It is expressly understood and agreed that this General
Release and Settlement Agreement is intended to
include and does include not only all known losses or
damages, but any further losses and damages which
Toro now has or may have in the future against ACE
arising out of the alleged events, actions and
circumstances resulting in Toro bringing the Lawsuit.

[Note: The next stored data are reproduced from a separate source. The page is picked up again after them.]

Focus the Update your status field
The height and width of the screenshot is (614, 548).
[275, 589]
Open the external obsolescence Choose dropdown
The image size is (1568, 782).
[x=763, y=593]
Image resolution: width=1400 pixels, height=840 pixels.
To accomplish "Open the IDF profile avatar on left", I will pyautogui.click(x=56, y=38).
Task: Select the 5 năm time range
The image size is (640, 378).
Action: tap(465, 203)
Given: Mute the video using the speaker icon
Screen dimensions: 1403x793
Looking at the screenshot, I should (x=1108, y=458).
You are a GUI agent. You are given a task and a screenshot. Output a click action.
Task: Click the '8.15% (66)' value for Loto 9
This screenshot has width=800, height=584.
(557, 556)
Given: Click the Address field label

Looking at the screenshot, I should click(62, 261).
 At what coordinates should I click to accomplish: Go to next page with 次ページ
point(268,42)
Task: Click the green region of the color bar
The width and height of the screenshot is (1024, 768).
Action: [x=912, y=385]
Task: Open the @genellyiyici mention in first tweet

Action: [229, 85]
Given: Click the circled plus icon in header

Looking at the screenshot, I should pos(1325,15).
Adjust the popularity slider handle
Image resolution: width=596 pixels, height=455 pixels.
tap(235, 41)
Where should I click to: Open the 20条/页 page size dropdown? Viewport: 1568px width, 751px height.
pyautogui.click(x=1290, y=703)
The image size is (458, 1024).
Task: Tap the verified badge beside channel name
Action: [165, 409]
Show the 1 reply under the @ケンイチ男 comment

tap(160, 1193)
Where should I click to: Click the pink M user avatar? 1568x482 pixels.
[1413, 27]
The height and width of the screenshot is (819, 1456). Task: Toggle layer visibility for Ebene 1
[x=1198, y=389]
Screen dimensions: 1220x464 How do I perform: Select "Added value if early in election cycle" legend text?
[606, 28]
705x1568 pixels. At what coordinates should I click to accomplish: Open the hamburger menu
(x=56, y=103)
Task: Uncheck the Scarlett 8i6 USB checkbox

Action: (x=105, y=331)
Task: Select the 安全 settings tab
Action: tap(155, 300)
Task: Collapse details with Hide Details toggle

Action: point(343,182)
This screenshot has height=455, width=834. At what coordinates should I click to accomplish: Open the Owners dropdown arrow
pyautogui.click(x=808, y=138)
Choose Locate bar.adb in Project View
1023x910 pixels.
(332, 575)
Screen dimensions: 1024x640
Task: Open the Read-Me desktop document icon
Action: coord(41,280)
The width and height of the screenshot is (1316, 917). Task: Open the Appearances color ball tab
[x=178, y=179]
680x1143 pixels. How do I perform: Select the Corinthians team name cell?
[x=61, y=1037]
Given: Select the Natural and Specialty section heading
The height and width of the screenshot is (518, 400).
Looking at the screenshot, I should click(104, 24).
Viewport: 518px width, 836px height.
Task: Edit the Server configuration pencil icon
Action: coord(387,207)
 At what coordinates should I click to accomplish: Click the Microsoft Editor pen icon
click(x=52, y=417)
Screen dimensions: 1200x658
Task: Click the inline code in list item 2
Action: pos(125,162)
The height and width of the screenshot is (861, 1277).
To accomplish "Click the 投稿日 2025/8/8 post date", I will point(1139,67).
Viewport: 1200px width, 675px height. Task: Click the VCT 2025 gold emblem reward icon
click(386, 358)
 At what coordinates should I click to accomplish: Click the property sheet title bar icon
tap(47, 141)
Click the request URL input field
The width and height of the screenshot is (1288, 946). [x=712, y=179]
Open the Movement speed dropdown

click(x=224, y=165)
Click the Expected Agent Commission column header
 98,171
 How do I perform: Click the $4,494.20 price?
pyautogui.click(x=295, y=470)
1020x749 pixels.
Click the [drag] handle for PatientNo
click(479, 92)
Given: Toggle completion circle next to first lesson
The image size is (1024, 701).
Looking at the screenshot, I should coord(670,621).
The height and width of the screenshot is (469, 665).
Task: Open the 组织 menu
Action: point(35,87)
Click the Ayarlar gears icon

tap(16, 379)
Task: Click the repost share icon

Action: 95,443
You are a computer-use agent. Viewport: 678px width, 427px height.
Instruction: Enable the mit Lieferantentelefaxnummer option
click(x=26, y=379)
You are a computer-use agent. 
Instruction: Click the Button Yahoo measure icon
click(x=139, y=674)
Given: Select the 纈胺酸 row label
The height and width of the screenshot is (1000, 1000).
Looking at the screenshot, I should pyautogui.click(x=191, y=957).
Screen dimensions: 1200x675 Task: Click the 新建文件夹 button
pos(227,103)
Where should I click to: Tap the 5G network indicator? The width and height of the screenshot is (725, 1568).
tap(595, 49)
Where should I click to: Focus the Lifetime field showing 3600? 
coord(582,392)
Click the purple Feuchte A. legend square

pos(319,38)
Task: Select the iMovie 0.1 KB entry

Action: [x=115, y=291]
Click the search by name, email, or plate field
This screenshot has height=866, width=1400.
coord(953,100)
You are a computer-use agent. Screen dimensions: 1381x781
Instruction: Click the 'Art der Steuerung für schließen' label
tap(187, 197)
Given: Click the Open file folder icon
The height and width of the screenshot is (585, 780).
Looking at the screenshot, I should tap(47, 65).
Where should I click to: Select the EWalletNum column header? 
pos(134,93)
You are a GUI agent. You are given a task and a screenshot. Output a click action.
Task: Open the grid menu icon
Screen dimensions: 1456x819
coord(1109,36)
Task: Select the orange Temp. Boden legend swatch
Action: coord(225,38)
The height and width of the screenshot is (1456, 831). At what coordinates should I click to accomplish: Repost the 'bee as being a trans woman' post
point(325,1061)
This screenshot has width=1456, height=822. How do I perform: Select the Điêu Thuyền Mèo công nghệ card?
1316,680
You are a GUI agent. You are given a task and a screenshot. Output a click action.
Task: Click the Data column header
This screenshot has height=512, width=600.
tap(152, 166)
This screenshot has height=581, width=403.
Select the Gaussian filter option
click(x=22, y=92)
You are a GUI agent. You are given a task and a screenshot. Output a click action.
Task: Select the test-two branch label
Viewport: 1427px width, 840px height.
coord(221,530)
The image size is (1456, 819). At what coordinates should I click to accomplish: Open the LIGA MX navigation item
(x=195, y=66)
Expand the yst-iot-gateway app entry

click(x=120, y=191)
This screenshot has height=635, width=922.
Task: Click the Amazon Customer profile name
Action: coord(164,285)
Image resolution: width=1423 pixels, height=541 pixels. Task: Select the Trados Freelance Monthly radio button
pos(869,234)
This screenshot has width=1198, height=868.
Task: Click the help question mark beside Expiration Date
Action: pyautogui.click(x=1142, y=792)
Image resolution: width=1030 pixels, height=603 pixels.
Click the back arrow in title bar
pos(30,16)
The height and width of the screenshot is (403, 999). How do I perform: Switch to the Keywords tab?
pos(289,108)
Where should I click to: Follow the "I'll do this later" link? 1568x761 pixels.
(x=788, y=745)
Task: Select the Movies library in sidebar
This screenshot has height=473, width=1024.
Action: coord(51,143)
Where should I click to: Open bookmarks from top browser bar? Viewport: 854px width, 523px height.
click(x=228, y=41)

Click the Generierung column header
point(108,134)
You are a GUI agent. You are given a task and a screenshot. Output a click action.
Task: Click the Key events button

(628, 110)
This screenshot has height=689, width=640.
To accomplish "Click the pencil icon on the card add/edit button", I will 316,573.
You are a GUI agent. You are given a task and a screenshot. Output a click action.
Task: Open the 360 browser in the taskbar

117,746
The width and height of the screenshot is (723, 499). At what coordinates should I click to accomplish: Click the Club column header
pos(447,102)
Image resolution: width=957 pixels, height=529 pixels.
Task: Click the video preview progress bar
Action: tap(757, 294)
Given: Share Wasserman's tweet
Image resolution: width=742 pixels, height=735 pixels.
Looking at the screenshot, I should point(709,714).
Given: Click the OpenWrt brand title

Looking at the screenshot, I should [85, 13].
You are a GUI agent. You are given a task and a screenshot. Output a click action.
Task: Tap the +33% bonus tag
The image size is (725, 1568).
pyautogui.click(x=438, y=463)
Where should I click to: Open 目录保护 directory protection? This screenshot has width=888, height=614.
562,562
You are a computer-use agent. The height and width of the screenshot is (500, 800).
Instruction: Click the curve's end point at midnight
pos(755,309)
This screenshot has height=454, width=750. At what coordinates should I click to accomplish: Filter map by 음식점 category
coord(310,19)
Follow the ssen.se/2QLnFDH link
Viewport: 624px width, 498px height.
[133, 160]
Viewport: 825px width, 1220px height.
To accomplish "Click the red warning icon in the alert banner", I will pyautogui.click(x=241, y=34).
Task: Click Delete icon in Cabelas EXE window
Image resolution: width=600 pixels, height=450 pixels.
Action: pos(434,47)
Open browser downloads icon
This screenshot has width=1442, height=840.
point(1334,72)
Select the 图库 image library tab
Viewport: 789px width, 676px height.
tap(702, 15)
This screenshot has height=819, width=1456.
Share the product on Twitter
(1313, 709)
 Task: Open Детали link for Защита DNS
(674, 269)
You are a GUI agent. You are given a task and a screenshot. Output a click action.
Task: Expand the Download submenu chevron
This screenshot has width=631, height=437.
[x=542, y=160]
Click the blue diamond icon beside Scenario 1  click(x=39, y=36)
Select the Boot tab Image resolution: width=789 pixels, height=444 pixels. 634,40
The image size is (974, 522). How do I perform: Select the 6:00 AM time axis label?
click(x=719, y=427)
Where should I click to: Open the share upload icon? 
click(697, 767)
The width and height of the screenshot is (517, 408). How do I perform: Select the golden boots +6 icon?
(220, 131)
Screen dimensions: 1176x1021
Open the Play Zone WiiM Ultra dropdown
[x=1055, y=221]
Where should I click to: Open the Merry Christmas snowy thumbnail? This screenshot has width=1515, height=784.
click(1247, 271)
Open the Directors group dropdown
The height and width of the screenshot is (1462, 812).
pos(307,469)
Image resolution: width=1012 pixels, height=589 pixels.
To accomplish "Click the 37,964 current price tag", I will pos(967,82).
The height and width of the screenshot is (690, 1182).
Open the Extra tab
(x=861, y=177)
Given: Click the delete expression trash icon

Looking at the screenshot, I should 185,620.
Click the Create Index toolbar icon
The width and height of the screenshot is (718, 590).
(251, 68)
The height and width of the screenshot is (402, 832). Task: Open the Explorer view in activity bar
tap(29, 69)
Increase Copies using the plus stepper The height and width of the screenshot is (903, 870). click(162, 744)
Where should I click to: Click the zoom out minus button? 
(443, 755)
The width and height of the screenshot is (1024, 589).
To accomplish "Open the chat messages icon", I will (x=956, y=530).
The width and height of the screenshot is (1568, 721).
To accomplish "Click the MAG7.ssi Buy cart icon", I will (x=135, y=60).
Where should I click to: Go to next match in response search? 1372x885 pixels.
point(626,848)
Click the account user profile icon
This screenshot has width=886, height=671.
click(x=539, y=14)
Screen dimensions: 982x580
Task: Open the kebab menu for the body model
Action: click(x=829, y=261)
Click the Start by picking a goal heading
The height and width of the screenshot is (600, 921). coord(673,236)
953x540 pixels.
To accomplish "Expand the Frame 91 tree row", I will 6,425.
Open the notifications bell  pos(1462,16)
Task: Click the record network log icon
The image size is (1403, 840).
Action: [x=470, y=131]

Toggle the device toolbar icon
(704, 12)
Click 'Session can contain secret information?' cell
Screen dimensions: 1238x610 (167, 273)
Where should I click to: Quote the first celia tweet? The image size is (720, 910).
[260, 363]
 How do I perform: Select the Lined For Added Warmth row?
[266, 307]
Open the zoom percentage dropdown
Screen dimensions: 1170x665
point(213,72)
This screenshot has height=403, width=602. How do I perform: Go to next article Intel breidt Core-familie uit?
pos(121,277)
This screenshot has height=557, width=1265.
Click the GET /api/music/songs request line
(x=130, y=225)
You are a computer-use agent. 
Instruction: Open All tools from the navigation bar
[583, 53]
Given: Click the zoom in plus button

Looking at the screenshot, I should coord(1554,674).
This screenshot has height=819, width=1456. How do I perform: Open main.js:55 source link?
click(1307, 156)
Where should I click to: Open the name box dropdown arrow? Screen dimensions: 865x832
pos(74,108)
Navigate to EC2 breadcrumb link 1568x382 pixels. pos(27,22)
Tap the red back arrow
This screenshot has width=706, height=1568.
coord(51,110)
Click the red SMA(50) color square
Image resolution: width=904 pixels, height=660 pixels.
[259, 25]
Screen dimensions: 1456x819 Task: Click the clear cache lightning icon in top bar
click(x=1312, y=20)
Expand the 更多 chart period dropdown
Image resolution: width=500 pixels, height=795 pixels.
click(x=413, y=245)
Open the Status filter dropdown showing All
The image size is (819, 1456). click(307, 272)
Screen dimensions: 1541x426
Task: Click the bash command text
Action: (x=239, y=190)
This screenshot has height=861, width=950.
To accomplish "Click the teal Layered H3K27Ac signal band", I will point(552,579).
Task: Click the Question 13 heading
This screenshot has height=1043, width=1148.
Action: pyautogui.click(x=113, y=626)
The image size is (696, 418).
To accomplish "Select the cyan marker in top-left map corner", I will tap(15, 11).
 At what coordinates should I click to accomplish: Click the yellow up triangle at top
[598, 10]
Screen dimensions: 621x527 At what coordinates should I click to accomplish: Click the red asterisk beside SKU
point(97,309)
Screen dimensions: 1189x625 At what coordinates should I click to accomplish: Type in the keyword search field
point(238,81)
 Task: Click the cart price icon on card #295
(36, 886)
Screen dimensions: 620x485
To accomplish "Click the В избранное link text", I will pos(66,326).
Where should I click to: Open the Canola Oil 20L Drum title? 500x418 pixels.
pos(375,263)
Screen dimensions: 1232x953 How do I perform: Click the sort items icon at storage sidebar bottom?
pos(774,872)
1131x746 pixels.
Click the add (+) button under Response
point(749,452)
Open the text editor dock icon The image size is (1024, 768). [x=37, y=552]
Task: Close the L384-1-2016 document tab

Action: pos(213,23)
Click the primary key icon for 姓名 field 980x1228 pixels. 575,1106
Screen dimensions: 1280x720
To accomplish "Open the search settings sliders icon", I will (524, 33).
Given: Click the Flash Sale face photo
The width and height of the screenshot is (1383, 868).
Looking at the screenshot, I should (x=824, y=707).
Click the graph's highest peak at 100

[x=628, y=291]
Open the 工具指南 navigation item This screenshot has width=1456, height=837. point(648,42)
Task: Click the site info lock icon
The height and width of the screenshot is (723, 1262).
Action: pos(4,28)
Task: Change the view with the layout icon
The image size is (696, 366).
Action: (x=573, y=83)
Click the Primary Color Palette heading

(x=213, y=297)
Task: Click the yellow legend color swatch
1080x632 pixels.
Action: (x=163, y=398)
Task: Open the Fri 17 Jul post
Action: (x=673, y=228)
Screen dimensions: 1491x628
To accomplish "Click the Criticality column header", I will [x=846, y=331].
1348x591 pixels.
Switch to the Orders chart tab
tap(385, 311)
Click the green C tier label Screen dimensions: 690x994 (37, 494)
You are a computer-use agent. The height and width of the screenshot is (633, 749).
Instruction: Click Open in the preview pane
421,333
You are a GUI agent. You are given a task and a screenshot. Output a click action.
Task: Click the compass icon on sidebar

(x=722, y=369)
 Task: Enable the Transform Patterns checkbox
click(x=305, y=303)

Furthermore, Toro expressly waives and assumes the
risk of all Claims arising out of any other matter
whether known or unknown, or damages which exist as
of this date, but which Toro does not know or suspect
to exist … and which, if known, would materially affect
Toro’s decision to execute this General Release and
Settlement Agreement.
Toro acknowledges … that the terms of this
settlement … are for the expressed purpose of
precluding forever any future or additional past or
present or future claims that Toro has or could have
against ACE arising out of the events and
circumstances that are the subject matter of the
Lawsuit.
(Dkt. #44, Ex. 1 at 1-2). The Release contains a provision stating that it is
governed by Florida law. (Id. at 4).
On November 7, 2018, Defendants moved for judgment on the pleadings
on the basis that the Release precluded Plaintiff’s claims in the present action.
(Dkt. #47; see also Def. Br. 2). Plaintiff filed an opposition on November 9,
2018 (Dkt. #50), and Defendants replied on November 30, 2018 (Dkt. #55).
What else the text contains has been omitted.